Assignment:
Without pictures, return the lines from the one containing "The height and" through the last line of the data below, exactly.

Given records:
================

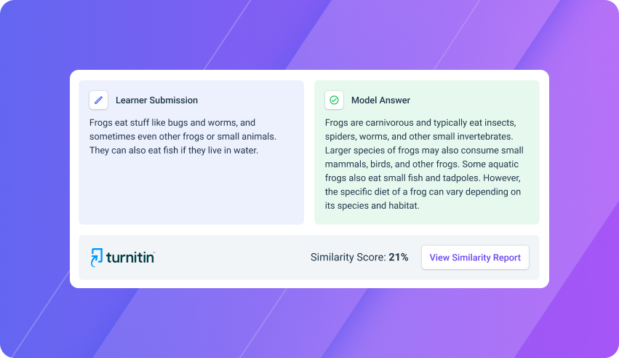Screen dimensions: 619x358
Task: Click the turnitin wordmark text
Action: coord(130,258)
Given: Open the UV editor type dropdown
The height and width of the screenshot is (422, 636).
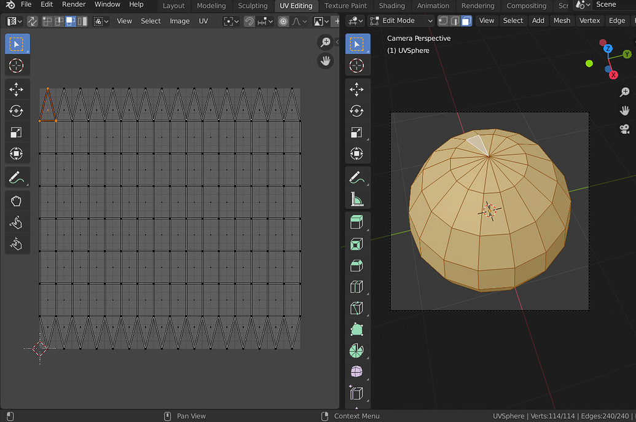Looking at the screenshot, I should point(12,20).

================

Task response:
The height and width of the screenshot is (422, 636).
Looking at the screenshot, I should point(12,20).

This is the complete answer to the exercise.